Lasagna Rolls

This is a wheat-free recipe. It is NOT a gluten-free recipe.

This is one that my family really likes.


  • 1 small onion, cut up
  • 1 small carrot cut up
  • 3 or 4 links sausage (I use Italian turkey sausage)
  • 8 ounces frozen cut spinach, thawed and squeezed dry
  • 1 cup ricotta cheese (can use part-skim)
  • 2 1/2 cups bottled marinara sauce
  • 3/4 cup chicken or turkey broth
  • 2 teaspoons minced garlic
  • 1/2 teaspoon each salt and fennel seeds
  • 1/3 cup parmesan cheese


  1. Make biscuit dough as usual only substitute WHITE spelt for wheat flour. (It transfers over the same...WHITE spelt can be used anytime in place of wheat, even in your bread maker....makes great bread...light and fluffy).
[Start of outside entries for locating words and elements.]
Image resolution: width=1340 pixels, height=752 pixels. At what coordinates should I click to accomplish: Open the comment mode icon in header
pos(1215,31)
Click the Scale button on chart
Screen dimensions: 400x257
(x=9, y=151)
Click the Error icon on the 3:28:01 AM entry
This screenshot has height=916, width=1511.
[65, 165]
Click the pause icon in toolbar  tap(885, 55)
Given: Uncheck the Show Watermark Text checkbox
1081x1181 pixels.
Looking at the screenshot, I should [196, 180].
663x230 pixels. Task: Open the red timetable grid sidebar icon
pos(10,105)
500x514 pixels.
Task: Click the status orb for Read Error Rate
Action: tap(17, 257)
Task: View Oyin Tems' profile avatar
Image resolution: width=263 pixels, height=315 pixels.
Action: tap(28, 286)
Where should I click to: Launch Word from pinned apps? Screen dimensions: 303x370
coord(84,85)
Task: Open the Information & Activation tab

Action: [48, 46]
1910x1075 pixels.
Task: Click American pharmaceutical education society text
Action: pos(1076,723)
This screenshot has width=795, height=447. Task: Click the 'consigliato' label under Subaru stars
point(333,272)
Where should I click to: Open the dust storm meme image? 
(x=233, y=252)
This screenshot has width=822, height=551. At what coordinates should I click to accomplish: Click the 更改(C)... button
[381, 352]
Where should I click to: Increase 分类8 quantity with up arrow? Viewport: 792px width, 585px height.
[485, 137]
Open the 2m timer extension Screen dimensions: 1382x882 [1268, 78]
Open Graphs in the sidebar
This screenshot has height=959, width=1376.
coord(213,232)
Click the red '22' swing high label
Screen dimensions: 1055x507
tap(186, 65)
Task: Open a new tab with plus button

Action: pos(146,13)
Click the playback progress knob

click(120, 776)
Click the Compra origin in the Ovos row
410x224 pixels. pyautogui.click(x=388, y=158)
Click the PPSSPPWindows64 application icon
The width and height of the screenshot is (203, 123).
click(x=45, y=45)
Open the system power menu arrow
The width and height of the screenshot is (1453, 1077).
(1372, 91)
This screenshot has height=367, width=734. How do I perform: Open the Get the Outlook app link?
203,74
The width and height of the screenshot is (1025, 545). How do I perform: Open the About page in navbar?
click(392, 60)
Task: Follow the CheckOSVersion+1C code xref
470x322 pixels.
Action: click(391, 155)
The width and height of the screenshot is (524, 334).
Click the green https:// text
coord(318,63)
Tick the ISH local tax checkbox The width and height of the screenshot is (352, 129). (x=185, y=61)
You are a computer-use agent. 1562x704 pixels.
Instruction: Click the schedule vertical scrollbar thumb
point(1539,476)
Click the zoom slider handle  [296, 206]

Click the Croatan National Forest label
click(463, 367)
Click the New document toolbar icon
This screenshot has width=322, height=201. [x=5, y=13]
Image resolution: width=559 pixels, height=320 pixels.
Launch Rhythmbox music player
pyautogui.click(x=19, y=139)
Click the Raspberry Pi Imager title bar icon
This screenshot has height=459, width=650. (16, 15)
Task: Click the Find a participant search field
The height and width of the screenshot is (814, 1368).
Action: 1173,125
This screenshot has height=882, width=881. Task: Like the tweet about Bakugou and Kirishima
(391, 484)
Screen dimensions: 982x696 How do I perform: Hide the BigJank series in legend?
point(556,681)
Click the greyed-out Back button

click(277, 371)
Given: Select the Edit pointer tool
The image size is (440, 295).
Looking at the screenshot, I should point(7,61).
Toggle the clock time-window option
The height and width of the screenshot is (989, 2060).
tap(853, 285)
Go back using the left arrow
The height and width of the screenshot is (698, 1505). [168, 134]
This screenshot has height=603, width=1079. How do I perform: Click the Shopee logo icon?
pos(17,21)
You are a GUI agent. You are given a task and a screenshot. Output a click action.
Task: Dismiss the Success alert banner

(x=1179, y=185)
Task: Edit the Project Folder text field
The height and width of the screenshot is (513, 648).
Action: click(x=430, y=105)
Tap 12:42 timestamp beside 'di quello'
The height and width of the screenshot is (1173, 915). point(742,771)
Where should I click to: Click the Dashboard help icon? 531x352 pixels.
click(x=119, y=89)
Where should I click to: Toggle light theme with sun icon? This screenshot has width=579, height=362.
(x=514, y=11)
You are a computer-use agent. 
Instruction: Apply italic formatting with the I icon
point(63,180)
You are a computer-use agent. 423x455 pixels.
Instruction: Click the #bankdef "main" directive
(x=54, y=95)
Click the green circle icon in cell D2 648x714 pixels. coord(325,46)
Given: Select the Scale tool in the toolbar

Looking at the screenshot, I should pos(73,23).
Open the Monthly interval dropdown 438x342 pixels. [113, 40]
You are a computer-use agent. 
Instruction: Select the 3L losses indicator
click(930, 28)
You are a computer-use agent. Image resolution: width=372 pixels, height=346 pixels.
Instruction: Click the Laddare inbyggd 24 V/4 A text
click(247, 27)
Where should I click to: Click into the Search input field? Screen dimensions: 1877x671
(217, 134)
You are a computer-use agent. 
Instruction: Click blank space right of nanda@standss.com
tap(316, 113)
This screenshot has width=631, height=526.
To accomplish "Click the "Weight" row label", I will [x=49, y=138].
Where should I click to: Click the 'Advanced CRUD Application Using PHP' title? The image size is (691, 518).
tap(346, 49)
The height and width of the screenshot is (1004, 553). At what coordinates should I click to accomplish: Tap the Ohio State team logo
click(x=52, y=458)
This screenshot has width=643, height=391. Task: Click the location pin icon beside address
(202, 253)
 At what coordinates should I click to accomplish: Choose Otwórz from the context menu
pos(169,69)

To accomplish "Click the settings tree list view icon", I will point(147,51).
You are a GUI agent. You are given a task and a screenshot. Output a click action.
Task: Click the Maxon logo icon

Roll out the dough as you would for cinnamon rolls. Note: Please remember that spelt flour is NOT gluten-free!
  2. In a blender put onion and carrot. Blend it. I add a little of the chicken or turkey broth to make it a liquid.
  3. Remove sausage from casing. Add to blender until blended. Add any chicken broth that is left. Add garlic, salt and fennel seed. Add spinach. blend all. Put this mixture in a bowl and add the ricotta cheese and parmesan cheese. Stir till blended. Put this mixture on the rolled out dough. Roll (as you would cinnamon rolls) and cut into rolls. Put into greased pan.
  4. Cover with marinara sauce and bake at 350 degrees F for 45 minutes to one hour.